- **PROBLEM**
Print each entry exactly, all the way through.
▽
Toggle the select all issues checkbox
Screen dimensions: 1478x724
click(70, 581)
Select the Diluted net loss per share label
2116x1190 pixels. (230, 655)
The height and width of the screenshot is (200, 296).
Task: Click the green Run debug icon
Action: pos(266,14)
△
- **COMPLETED EXERCISE**
Toggle the select all issues checkbox
Screen dimensions: 1478x724
click(70, 581)
Select the Diluted net loss per share label
2116x1190 pixels. (230, 655)
The height and width of the screenshot is (200, 296).
Task: Click the green Run debug icon
Action: pos(266,14)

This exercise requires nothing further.